++++ Data listing

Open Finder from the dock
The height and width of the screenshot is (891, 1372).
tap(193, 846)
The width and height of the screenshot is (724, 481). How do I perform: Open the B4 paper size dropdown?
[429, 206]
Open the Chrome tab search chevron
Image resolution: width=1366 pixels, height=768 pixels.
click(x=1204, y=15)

++++++++

Given exercise | Copy out the entries above word for word, starting at the line that contains "The width and" and continuing through the last line of the entries, with both of those lines included.

Result of this exercise |
The width and height of the screenshot is (724, 481). How do I perform: Open the B4 paper size dropdown?
[429, 206]
Open the Chrome tab search chevron
Image resolution: width=1366 pixels, height=768 pixels.
click(x=1204, y=15)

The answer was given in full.